After all, the simple truth about Barack Obama, who recently proclaimed "I'm not an ideologue," is that he has been an ideologue of the hard left his entire adult life — in his relationships with religious leaders (think Reverend Wright), political strategists (think devotees of Alinsky), journalists (think Frank Marshall Davis), social activists (think Bill Ayres), and political figures (think big shots of the Chicago Machine and its branch in Springfield).
Of course, Obamaphants who feel a thrill running up their legs even when their champion intones a sonorous "the" will argue that Obama is a changed man since he was elected.
Trouble with that fawning lie is that it shuts its mind to the following host of truths about the real President Obama:
He ordered up a "stimulus" bill written entirely by Nancy Pelosi and Harry Reid so that it could be stuffed with $800 billion worth of the most rancid pork ever earmarked into law.
He socialized two of the nation's auto companies, cutting a very special deal for the union that helped send those corporations under.
He worked with congressional Democrats to provide a 10% "catch-up" increase in funding for Federal agencies and to staff those agencies with additional employees who have sent Federal employment numbers to record levels — while the rest of the country suffers the worst economic downturn since the Great Depression.
He has tried to Federalize (not reform) healthcare with an insanely expensive, madly unfair plan so full of bureaucratic monstrosities and ugly payoffs to politicians, trial lawyers, and unions that it has caused a political earthquake across the fifty states.
He has sent the nation's debt climbing to levels so menacingly high that only Paul Krugman and his ilk aren't worried about the looming economic and cultural calamity that lies ahead.
He has implemented policies regarding national security and foreign affairs so dangerously dogmatic in their devotion to the notions of the Pollyannish Left that they require enemy combatants to be read their Miranda rights immediately upon being captured and their trails to be held in Federal courts located in our most crowded cities.

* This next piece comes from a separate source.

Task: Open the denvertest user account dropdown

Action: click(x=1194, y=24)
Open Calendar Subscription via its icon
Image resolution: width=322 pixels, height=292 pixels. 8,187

He has appointed to important Federal positions radicals so far-left that they make the Radic-Libs of the sixties look like Moderates.
Those are the truths that David Brooks must ignore in a piece that ends with this message to the president:
"He's out there — that saner Ross Perot. He's a-comin'. The country would be better off if it were you."

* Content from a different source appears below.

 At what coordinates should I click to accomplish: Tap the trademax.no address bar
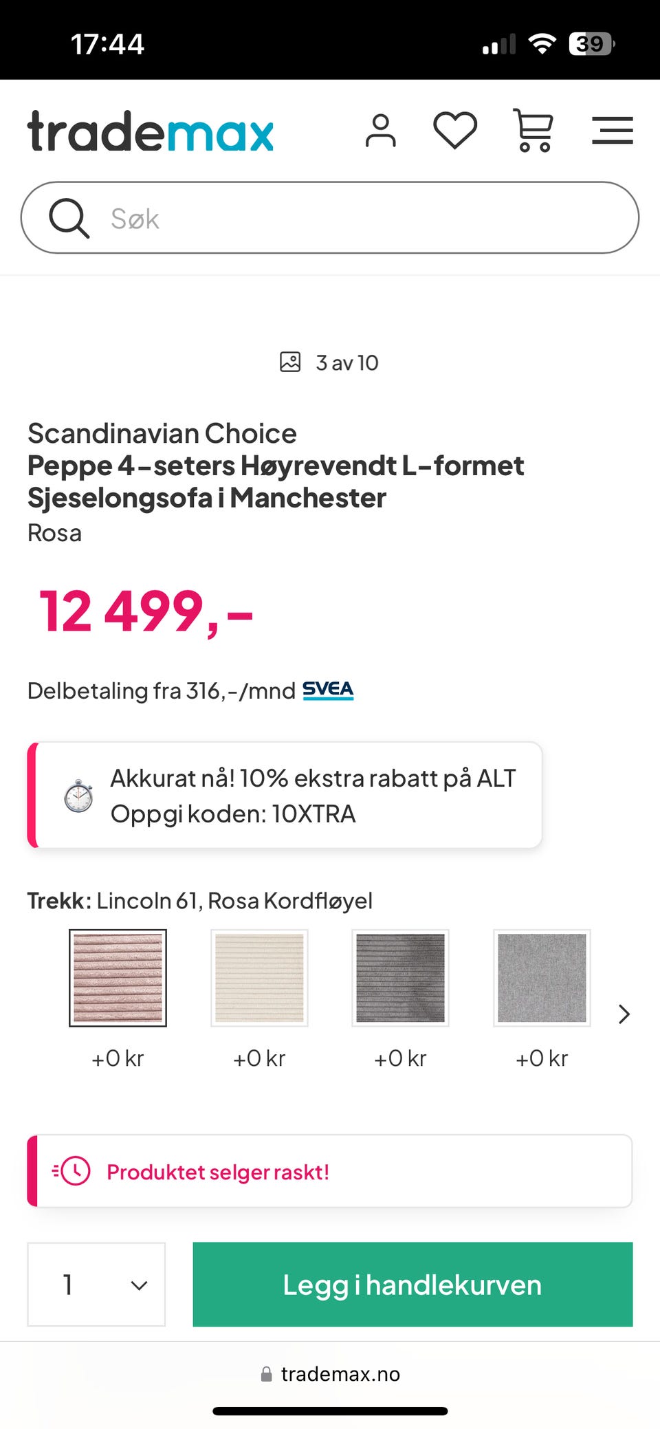tap(331, 1374)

What is there to say about such hope run amok except to advise Mr. Brooks to think deeply about the wisdom of the Yiddish proverb that observes, "If my grandmother would have had testicles, she would have been my grandfather."
On second thought, there is nothing funny about where Obama is taking the country.
Therefore, it is far more appropriate to suggest Brooks meditate upon the many implications that flow from two other aphorisms, the first of which was coined by the Romans:
Pardus maculas non deponit.
"The leopard does not change his spots."
And the second by the quintessential American named Ben Franklin:
He that lives upon hope will die fasting.